Remember kids, at that time internet speeds clocked in at just 256kbps. The result was that I spent days downloading music videos that were 80 megabytes in size and had a resolution far smaller than our mobile phone screens now. But at a time when I could not even buy Nine Inch Nails in local CD stores, music videos offered an escape. So when YouTube came out, it was a godsend being able to watch music videos from the ‘80s that I otherwise would never have had the chance to experience.
Music Meets Storytelling
Music videos, when done well, tie together the core essence of a song with a story. Ideally then, in a single five-minute sitting you will consume not just audio stimuli but visual and psychological, too.
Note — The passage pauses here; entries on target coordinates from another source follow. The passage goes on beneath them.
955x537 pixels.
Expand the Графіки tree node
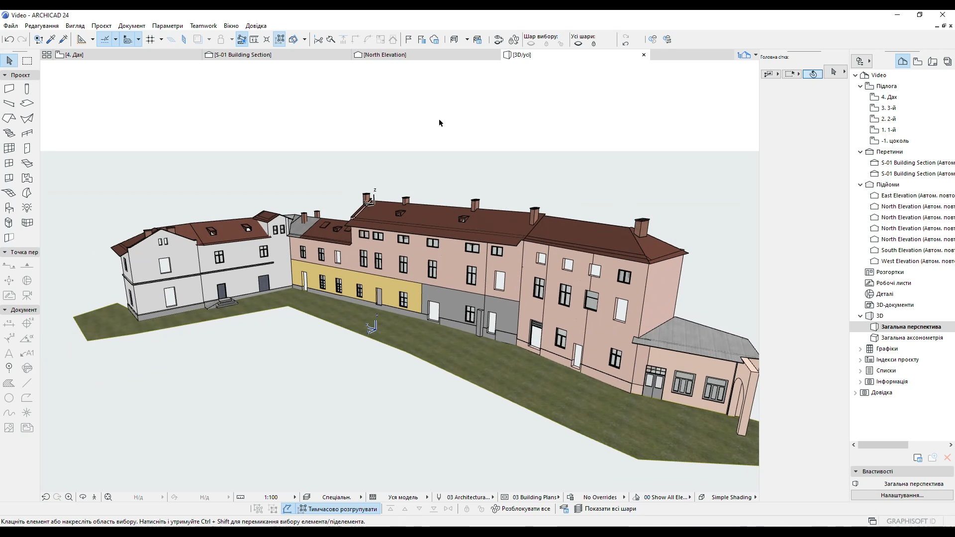860,349
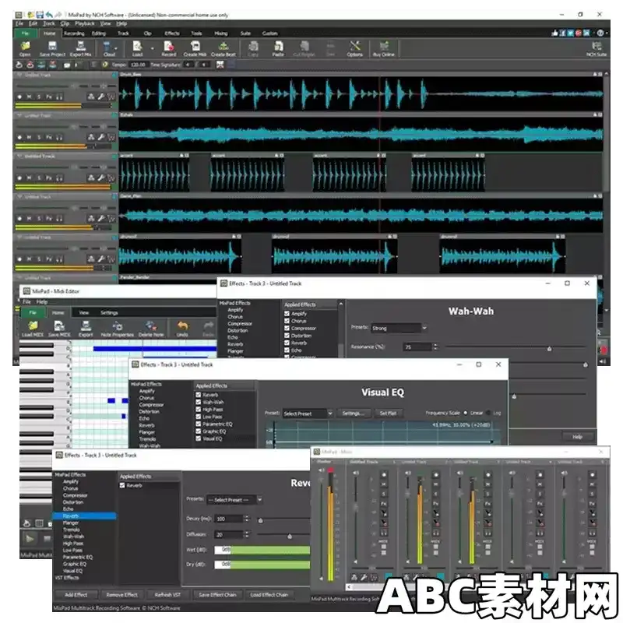The width and height of the screenshot is (623, 623).
Task: Mute the Drum_Bass track with its M button
Action: [x=29, y=97]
Whatever you feel while listening to a song is transliterated into a short movie.
And because the musician and the director have sat down together to figure out a way to best translate the meaning of the song into visual frames, whatever message you did not get while listening to a song is also shown on camera. Ultimately, you then gain a deeper understanding of the song itself.
Passion and Profession
I still have a deep passion for music, perhaps even more so now that it has helped me professionally in my current role as a digital designer at Novus Asia. Somehow, all those years of watching music videos and analysing the interplay between music and imagery has taught me the importance of understanding what our clients want, and how best to deliver it.
To deliver a product, whether it is an e-newsletter or a website, we need to know the core objectives: what are the client’s goals (I think of this as the song title)? What is the message (this becomes the song lyrics)? What is it supposed to make users feel (the musical notes)? What is it supposed to sell to the masses (the chorus)?
As designers, we need to understand this “song” the client has given us. We need to execute it with the right visuals, create the right mood, hone the perfect style — all without losing the connection to the original song itself.
It’s not easy because as we all know, users nowadays don’t have the attention span to sit down and analyse everything.
All we have is five minutes of your attention, at best. But if a mind-blowing music video can craft a memorable message, so can we.